Cadets get their first taste of Army life

| August 20, 2010 | 0 Comments

Story and Photo by
Pfc. Marcus Fichtl
8th Military Police Brigade Public Affairs, 8th Theater Sustainment Command

SCHOFIELD BARRACKS — Five cadets arrived to train and learn to lead from units of the 8th Military Police Brigade, 8th Theater Sustainment Command, during Cadet Troop Leadership Training, here, this month.

For the cadets who were top students in their leadership development course, which was a necessity to get a slot in Hawaii, this opportunity was their first taste of Army life.

“They told me at me at (Leadership Development and Assessment Course that) I need to work on my leadership and command presence,” said Cadet Dallas Critchfield, a senior at Eastern Kentucky University.

Not only was Critchfield, a forensic science major,  excited to directly focus on the areas he believes needs improvement, but also he was excited to work with units that directly correlate with his interests.

“I went from the stereotypical new guy asking a thousand questions to (being able to) lead, even if it was just (physical training),” Critchfield said, adding that the experience of interacting with Soldiers was a valuable one. 

Capt. LeRhonda Washington, commander, 71st Chemical Company, 8th MP Bde., described his transformation in a word: “awesome.” 

The cadets universally agreed they were going to learn as much from Hawaii Soldiers as possible during their time here.

“I want to be working with my peers from small tasks to large tasks, and observe and learn as much as I can,” said Cadet Sean Laughlin, a Florida Institute of Technology graduate student.

Cadet Nathan Brock, a senior at the University of Cincinnati, was assigned to follow Chaplain (Capt.) Randy Curry, 728th MP Battalion, 8th MP Bde., as the first CTLT chaplain cadet here, in 23 years.

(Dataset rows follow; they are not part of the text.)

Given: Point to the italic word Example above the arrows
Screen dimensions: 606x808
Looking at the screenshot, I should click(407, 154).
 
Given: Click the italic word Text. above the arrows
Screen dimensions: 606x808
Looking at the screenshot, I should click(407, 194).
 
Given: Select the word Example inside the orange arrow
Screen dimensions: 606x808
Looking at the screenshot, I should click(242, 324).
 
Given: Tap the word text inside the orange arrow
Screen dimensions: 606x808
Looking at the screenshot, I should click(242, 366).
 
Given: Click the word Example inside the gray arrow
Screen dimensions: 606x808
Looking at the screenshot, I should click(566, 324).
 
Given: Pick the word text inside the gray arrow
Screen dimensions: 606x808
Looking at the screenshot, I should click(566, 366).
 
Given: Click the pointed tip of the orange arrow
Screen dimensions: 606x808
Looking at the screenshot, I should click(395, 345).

But this chaplain recruit had a twist. 

“I was originally thinking about getting an exemption, going to seminary and going immediately to the Chaplin Corps,” Brock said, “but one of the lieutenant leaders at LDAC (told) me that I needed to be (with) the troops and help Soldiers as a peer, rather than immediately going into the chaplaincy and preaching from above.”

As the cadets set about returning to their colleges, to graduate and join the ranks of their fellow Soldiers who guided them and mentored them, one of the cadets had a simple message for other cadets participating in CTLT.

“Listen and learn what the Soldiers have to teach,” Laughlin said. “And, if you’re coming to Hawaii, bring an extra set of civilian clothes.”